- [Source text]:

BUT, when one spouse goes outside of that circle and involves themselves with another person, be it physical or emotional, that spouse has created a huge problem that they are SOLELY responsible for, and it is their responsibility to fix that problem, and all other problems within the marriage will be completely unrepairable until that situation is resolved. 

And, if the faithful spouse starts to make changes and tries to fix the other problems before the cheating situation is taken care of, that spouse has a very good chance of spiraling out of control into a deep depression, as they work hard to try and fix problems to draw the cheating spouse back in, all while the cheating spouse continues to destroy the relationship from outside of the circle of marriage. The faithful spouse in turn loses him/herself in the long run, becoming so engrossed in saving the marriage that they lose track of any of their own goals or individuality. 

I can agree that problems within any marriage can generally be divided up in some way between both spouses but not when it comes to cheating.


----------



## Nsweet (Mar 3, 2012)

Learn to love living without him. Love relationships with men who don't excite you with their instant chemestry, and them putting you on a pedestal with constant flattery one week and devaluation the next. Learn to love being uncomfortable and yet comfortable with a man who feels safe and friendly, but not so familiar that he reminds you of unresolved issues with your past relationships.


----------



## nmc (Nov 9, 2011)

- [Information given]:
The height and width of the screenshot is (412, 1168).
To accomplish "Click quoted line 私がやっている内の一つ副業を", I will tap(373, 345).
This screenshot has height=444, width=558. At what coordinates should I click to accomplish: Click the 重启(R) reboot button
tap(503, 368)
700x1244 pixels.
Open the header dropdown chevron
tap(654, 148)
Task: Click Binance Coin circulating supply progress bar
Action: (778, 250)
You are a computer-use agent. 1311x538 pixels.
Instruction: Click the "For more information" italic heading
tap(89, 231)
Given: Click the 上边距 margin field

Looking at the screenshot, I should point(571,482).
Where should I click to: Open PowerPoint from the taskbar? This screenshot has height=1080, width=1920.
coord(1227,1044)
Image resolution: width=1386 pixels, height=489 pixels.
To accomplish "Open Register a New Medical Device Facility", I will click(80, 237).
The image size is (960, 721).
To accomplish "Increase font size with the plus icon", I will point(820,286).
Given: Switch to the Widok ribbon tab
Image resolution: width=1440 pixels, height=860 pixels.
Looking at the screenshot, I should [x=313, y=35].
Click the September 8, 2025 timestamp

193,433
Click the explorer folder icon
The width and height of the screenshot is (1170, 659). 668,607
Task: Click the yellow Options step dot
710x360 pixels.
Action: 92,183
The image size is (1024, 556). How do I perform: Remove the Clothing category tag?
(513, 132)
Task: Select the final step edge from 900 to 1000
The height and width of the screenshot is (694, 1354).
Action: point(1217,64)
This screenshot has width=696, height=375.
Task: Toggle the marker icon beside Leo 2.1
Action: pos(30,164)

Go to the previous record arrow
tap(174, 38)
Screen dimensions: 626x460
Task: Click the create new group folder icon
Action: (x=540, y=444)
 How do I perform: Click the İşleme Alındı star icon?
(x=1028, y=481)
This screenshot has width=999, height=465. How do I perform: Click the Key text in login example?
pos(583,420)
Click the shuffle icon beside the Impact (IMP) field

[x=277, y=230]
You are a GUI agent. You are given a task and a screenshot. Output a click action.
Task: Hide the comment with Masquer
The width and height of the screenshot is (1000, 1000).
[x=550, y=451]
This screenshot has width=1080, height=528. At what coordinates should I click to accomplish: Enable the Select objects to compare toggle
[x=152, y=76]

- [What you need to do]: Transcribe the forum thread about cheating in marriage, from "And, if the" up to and including "(Mar 3, 2012)".

- [Complete answer]:
And, if the faithful spouse starts to make changes and tries to fix the other problems before the cheating situation is taken care of, that spouse has a very good chance of spiraling out of control into a deep depression, as they work hard to try and fix problems to draw the cheating spouse back in, all while the cheating spouse continues to destroy the relationship from outside of the circle of marriage. The faithful spouse in turn loses him/herself in the long run, becoming so engrossed in saving the marriage that they lose track of any of their own goals or individuality. 

I can agree that problems within any marriage can generally be divided up in some way between both spouses but not when it comes to cheating.


----------



## Nsweet (Mar 3, 2012)